Novel approach of estimating grounding pit optimum dimensions in high resistivity soils

• Published in: Electric power systems research Vol. 92; pp. 145 - 154
• Main Authors: Khan, Y., Pazheri, F.R., Malik, N.H., Al-Arainy, A.A., Qureshi, M.I.
• Format: Journal Article
• Language: English
• Published: Amsterdam Elsevier B.V 01.11.2012; Elsevier
• Subjects: Applied sciences; Connection and protection apparatus; Electrical engineering. Electrical power engineering; Electrical power engineering; Exact sciences and technology; Ground resistivity; Grounding pit optimization; Grounding resistance; Grounding rods; Low resistivity material (LRM); Miscellaneous; Power electronics, power supplies; Power networks and lines; Low resistivity material (LRM); Grounding resistance; Grounding pit optimization; Ground resistivity; Grounding rods; Grounding; Resistivity; System design; Power electronics; Optimization; Energy characteristic; Electrical network; Safety; Earthing device
• ISSN: 0378-7796; 1873-2046
• DOI: 10.1016/j.epsr.2012.06.003

► The optimum value of the grounding pit dimensions can be easily calculated for any surrounding soil resistivity by the proposed optimization method. ► In the pit design, the use of too high volume of LRM (large H for constant D and L) does not reduce the earthing resistance in a corresponding manner. ► The suggested method can be readily used to obtain a good earthing pit configuration for efficient grounding of the power system components.

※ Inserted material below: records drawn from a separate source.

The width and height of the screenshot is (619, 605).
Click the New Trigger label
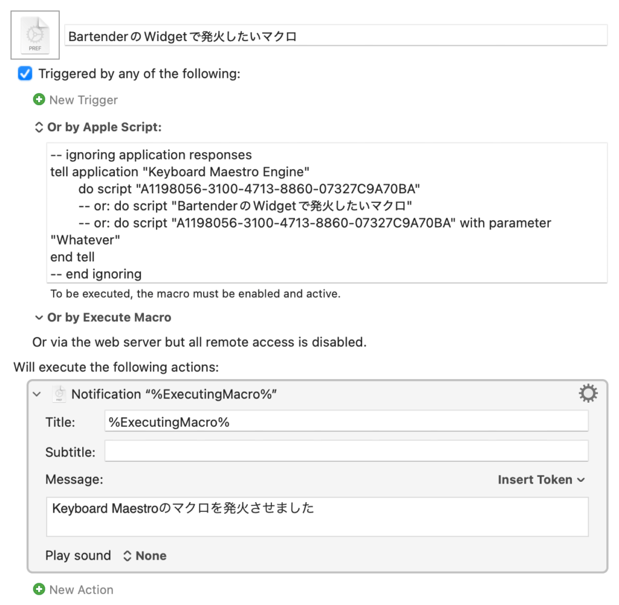coord(83,100)
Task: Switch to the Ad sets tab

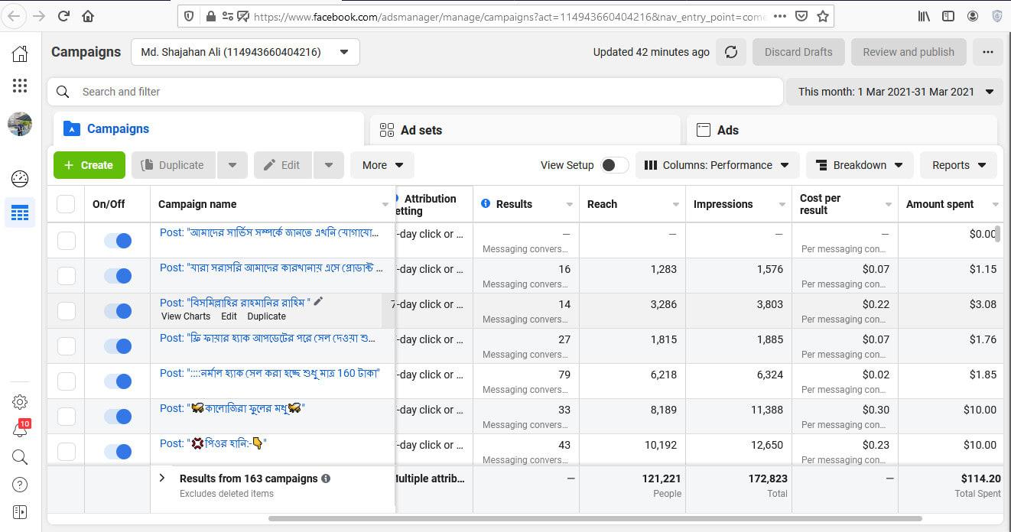Action: click(x=525, y=130)
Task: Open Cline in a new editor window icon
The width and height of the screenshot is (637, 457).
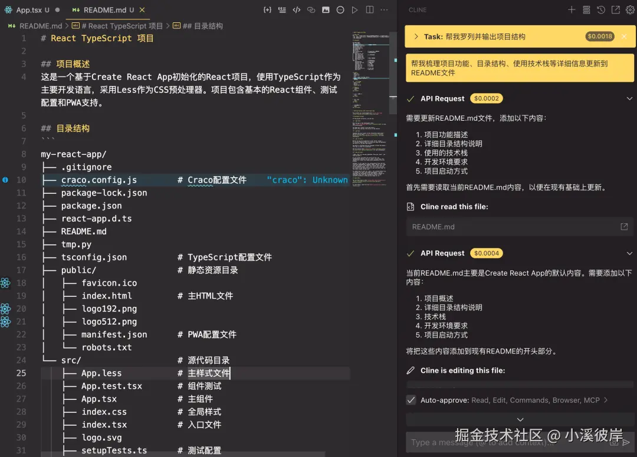Action: pyautogui.click(x=615, y=9)
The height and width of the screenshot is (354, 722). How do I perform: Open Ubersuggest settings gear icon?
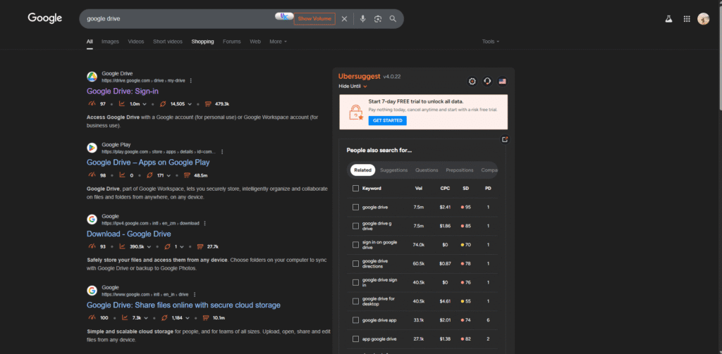tap(472, 82)
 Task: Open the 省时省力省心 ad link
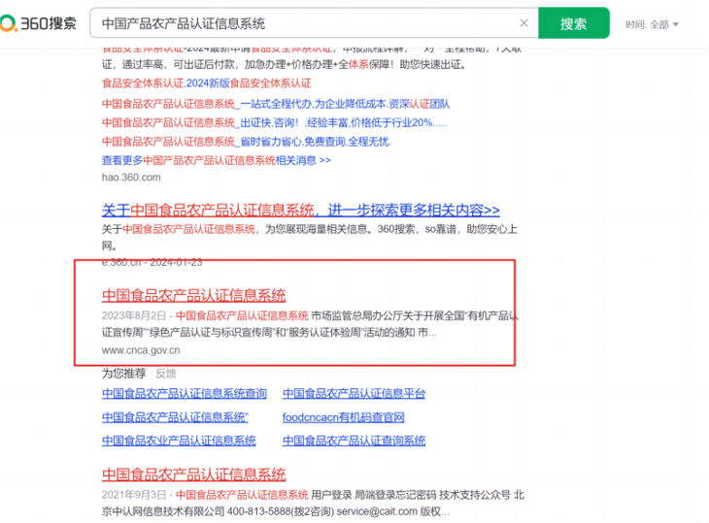click(x=246, y=141)
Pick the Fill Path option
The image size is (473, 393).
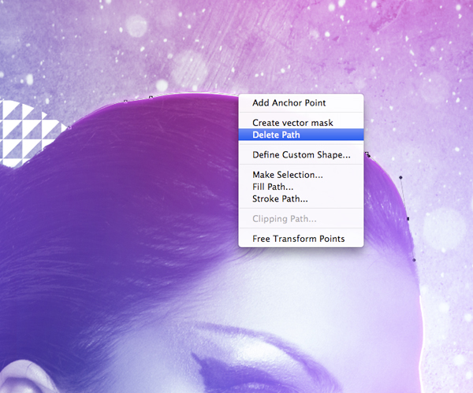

Good grounding arrangement is very important for safe and reliable operation of a power system and to ensure safety of the power apparatus as well as the operating personnel. In most of the inland arid desert areas, the soil resistivity is significantly high and it is difficult to get low earth resistance with conventional methods. Therefore, an economical and efficient grounding system design of the earthing pit is necessary which can be achieved by using a low resistivity material (LRM). When such material is used, it is important to optimize the pit design. The grounding resistance for different configurations were calculated and based on the results, an optimized pit configuration is discussed. The intent of this paper is to present a simple general computational technique for finding the optimum economical size of grounding pit when filled with LRM. It was found that the use of too high volume of LRM does not reduce the earthing resistance in a corresponding manner. The suggested method can be readily used by engineers to obtain a good earthing pit configuration for efficient grounding of the power system components in high resistivity soils.